Another day, another update.

More troubleshooting was done today. What did we do:

  • Yesterday evening @phiresky@[email protected] did some SQL troubleshooting with some of the lemmy.world admins. After that, phiresky submitted some PRs to github.
  • @[email protected] created a docker image containing 3PR’s: Disable retry queue, Get follower Inbox Fix, Admin Index Fix
  • We started using this image, and saw a big drop in CPU usage and disk load.
  • We saw thousands of errors per minute in the nginx log for old clients trying to access the websockets (which were removed in 0.18), so we added a return 404 in nginx conf for /api/v3/ws.
  • We updated lemmy-ui from RC7 to RC10 which fixed a lot, among which the issue with replying to DMs
  • We found that the many 502-errors were caused by an issue in Lemmy/markdown-it.actix or whatever, causing nginx to temporarily mark an upstream to be dead. As a workaround we can either 1.) Only use 1 container or 2.) set proxy_next_upstream timeout; max_fails=5 in nginx.

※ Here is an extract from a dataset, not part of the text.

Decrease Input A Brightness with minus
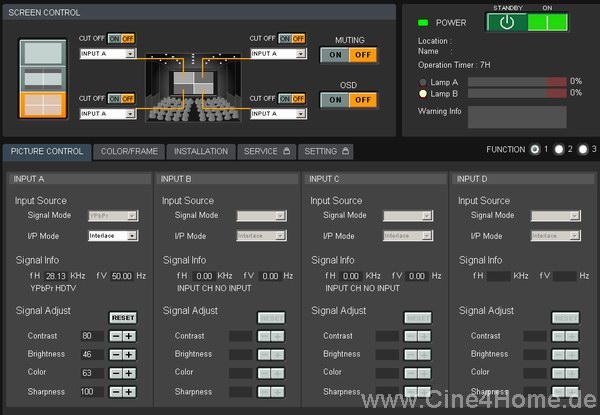 (x=116, y=355)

Currently we’re running with 1 lemmy container, so the 502-errors are completely gone so far, and because of the fixes in the Lemmy code everything seems to be running smooth. If needed we could spin up a second lemmy container using the proxy_next_upstream timeout; max_fails=5 workaround but for now it seems to hold with 1.

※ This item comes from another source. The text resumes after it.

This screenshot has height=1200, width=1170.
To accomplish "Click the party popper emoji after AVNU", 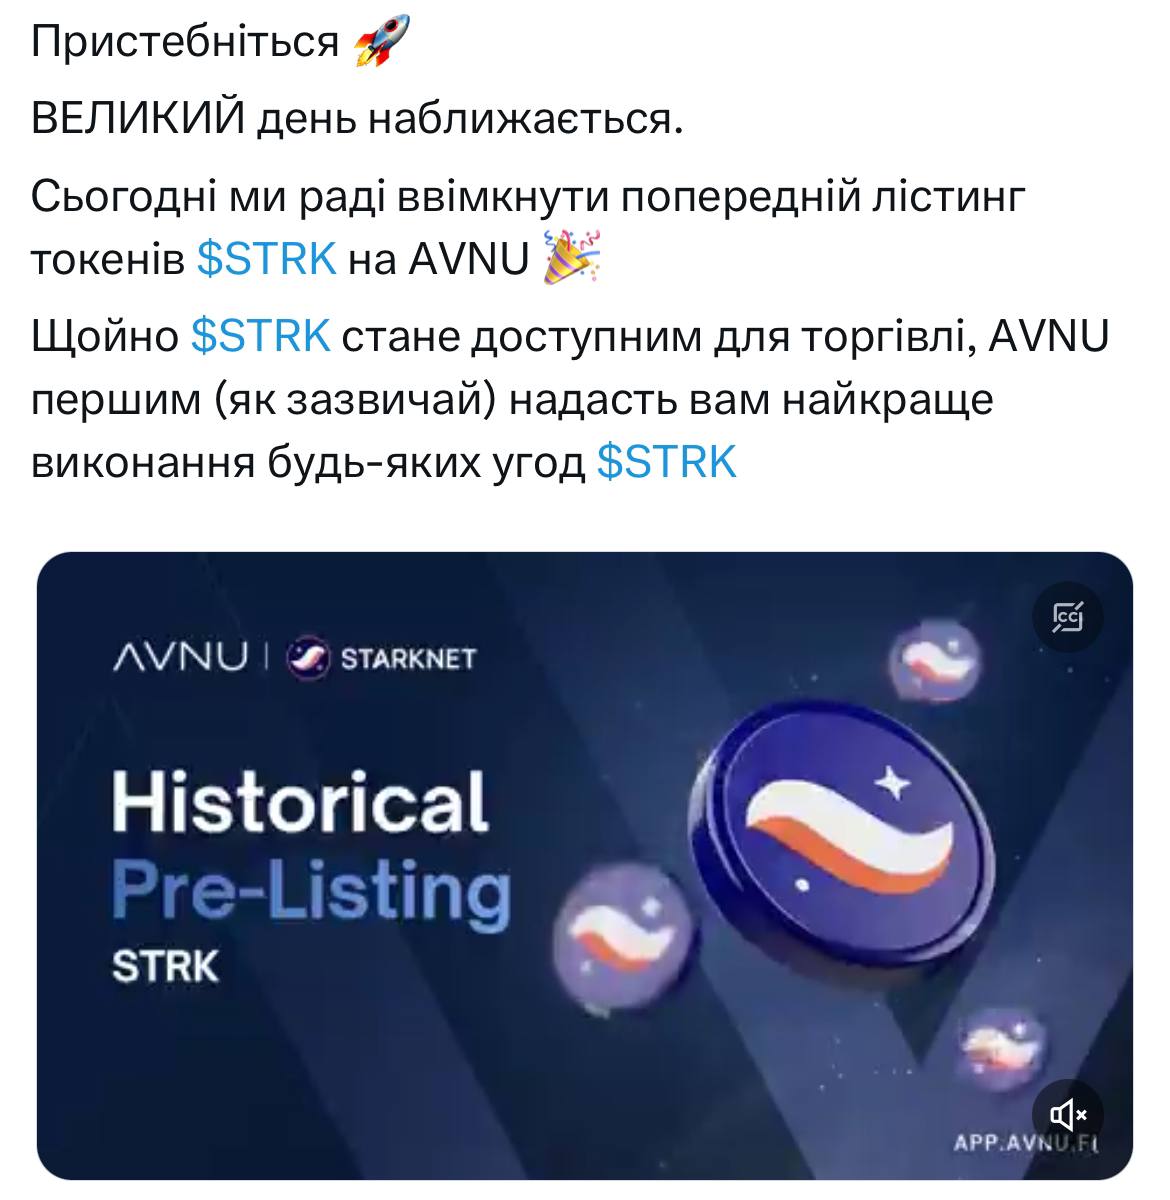I will 571,257.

Thanks to @[email protected] , @[email protected] , @[email protected], @[email protected] , @[email protected] , @[email protected] for their help!

And not to forget, thanks to @[email protected] and @[email protected] for their continuing hard work on Lemmy!

And thank you all for your patience, we’ll keep working on it!

Oh, and as bonus, an image (thanks Phiresky!) of the change in bandwidth after implementing the new Lemmy docker image with the PRs.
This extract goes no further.